---------- The records

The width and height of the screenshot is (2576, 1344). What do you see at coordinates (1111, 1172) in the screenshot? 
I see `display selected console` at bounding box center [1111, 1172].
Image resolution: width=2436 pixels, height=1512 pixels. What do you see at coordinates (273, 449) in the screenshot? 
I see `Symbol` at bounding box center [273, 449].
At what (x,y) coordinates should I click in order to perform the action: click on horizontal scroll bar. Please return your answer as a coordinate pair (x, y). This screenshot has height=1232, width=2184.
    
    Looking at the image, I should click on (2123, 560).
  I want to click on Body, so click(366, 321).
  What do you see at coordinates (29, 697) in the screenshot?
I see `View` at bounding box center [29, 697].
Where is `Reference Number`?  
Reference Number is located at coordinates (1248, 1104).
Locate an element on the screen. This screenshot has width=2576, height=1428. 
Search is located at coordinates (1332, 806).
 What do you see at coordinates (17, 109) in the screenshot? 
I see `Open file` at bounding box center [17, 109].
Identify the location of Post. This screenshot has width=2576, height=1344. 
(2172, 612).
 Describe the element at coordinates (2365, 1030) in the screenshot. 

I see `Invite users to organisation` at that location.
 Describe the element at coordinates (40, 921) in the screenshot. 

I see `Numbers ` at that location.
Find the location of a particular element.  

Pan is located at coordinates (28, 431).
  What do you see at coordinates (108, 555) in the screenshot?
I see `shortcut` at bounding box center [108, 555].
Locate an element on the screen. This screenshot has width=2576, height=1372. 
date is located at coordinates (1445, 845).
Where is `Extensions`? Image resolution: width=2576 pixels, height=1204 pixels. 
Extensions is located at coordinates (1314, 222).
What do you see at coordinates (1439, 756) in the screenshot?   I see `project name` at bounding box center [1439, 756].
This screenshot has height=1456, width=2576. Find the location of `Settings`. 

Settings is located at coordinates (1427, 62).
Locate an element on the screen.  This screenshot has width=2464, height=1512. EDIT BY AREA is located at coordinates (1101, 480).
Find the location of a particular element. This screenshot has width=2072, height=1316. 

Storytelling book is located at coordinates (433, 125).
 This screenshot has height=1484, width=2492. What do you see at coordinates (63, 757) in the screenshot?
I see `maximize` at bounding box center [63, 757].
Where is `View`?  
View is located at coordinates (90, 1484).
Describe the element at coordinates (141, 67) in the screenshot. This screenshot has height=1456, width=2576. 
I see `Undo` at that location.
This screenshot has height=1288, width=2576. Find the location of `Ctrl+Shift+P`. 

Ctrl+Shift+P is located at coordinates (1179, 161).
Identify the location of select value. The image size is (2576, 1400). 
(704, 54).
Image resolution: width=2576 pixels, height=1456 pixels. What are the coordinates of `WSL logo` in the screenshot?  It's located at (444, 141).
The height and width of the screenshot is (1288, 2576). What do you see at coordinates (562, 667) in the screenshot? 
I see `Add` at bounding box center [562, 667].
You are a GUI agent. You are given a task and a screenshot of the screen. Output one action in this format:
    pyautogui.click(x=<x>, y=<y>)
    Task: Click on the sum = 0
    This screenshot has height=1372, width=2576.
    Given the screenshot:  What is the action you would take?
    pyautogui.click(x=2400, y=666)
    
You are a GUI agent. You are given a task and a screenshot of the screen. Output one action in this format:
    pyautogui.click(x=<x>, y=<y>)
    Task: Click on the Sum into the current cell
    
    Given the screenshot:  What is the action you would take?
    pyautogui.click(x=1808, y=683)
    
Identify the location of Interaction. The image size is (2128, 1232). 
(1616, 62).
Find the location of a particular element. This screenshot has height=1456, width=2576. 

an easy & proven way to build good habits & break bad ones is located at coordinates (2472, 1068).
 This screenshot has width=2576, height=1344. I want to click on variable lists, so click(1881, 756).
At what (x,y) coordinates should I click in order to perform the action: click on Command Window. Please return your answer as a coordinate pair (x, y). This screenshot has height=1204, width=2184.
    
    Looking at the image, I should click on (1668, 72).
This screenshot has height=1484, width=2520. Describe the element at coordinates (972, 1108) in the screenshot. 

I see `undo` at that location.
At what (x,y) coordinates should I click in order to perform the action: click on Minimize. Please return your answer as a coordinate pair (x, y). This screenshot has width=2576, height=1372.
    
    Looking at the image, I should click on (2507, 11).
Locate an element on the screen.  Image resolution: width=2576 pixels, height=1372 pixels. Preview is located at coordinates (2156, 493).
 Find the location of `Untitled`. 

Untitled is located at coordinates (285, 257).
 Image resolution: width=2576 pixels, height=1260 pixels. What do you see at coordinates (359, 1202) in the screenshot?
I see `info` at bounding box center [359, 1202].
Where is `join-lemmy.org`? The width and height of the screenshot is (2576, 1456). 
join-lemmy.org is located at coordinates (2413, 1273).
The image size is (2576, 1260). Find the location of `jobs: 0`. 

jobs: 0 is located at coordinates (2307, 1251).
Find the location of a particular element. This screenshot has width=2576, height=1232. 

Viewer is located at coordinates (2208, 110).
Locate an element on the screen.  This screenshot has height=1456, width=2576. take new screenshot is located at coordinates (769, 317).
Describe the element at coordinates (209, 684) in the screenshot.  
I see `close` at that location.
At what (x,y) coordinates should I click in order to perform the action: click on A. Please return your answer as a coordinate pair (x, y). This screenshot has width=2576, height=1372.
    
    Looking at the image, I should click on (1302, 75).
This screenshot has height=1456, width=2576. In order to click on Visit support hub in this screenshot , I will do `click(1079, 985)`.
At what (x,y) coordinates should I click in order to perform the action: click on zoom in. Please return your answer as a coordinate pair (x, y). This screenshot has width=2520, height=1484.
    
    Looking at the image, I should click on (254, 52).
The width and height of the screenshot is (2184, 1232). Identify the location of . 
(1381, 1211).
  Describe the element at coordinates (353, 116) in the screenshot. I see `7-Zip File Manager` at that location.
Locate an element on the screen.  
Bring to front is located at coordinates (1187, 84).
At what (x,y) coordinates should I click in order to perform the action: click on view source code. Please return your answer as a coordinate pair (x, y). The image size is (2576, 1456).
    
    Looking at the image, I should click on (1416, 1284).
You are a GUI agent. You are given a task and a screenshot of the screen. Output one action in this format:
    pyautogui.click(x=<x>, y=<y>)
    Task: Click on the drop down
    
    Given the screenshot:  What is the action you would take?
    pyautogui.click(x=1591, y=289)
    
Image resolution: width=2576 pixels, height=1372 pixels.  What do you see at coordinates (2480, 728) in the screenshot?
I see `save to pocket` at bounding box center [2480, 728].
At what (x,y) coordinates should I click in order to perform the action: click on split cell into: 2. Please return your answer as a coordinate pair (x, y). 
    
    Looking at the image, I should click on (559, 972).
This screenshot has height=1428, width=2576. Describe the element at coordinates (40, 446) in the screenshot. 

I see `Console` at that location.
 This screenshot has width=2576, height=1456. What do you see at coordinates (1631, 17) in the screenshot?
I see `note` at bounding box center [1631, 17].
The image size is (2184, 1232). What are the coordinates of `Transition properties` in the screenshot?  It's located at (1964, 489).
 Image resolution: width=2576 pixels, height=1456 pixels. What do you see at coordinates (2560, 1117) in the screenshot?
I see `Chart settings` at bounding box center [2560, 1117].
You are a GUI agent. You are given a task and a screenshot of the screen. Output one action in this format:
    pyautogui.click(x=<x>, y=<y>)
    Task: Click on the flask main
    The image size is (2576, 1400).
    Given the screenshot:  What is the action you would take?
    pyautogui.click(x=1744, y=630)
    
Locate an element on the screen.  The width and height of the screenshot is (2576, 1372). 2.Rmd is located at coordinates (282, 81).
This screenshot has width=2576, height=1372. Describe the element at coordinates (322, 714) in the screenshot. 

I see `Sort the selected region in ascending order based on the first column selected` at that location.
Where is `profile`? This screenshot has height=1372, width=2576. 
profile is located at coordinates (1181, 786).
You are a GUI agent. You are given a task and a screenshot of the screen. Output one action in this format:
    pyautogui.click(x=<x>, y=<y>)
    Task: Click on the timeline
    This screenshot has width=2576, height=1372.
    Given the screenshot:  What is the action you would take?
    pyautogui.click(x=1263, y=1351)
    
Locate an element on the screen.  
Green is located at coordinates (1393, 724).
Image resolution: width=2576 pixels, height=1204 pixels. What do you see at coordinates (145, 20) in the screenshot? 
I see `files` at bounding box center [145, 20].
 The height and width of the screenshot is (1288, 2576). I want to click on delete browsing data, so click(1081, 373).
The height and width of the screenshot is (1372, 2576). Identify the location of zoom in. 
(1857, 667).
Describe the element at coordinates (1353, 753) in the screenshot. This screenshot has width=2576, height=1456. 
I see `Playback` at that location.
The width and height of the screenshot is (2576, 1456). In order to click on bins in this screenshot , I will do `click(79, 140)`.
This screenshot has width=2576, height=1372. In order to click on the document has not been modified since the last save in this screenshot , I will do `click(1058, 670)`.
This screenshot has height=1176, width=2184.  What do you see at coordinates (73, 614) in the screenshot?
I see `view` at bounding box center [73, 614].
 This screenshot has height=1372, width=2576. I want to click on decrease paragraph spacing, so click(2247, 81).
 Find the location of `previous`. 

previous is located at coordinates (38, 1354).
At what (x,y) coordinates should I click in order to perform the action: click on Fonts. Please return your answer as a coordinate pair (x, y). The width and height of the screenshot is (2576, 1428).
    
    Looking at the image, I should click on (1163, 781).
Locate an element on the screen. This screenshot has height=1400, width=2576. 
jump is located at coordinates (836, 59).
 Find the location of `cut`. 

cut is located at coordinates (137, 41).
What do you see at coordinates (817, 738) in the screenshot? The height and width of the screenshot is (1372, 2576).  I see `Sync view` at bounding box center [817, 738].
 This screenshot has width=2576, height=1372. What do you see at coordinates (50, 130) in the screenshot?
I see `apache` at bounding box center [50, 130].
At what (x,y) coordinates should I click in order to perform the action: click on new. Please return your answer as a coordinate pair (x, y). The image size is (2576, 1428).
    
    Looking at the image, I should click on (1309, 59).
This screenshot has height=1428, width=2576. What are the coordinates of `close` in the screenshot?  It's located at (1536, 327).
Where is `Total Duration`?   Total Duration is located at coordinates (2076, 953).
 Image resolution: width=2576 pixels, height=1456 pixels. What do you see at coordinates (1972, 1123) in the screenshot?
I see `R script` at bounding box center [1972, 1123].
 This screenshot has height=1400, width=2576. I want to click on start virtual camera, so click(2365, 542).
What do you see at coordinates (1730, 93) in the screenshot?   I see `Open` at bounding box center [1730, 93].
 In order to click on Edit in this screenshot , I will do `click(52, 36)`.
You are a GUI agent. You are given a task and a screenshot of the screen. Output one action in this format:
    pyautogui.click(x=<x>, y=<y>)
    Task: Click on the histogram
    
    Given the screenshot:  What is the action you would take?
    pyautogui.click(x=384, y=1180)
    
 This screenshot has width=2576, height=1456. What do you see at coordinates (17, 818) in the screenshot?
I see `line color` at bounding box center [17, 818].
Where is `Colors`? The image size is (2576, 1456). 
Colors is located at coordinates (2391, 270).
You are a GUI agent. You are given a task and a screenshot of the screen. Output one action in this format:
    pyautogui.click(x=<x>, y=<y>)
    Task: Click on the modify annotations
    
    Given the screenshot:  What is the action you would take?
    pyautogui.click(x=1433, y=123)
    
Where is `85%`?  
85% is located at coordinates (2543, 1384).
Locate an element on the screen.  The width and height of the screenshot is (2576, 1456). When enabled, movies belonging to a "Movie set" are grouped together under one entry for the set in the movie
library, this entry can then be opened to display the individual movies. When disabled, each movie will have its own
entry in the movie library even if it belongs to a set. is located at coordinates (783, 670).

--------------------

Extract each line of the data above that contains the string "cell". Case counts.

▶ **Final answer**
    Task: Click on the Sum into the current cell
At what (x,y) coordinates should I click in order to perform the action: click on split cell into: 2. Please return your answer as a coordinate pair (x, y). 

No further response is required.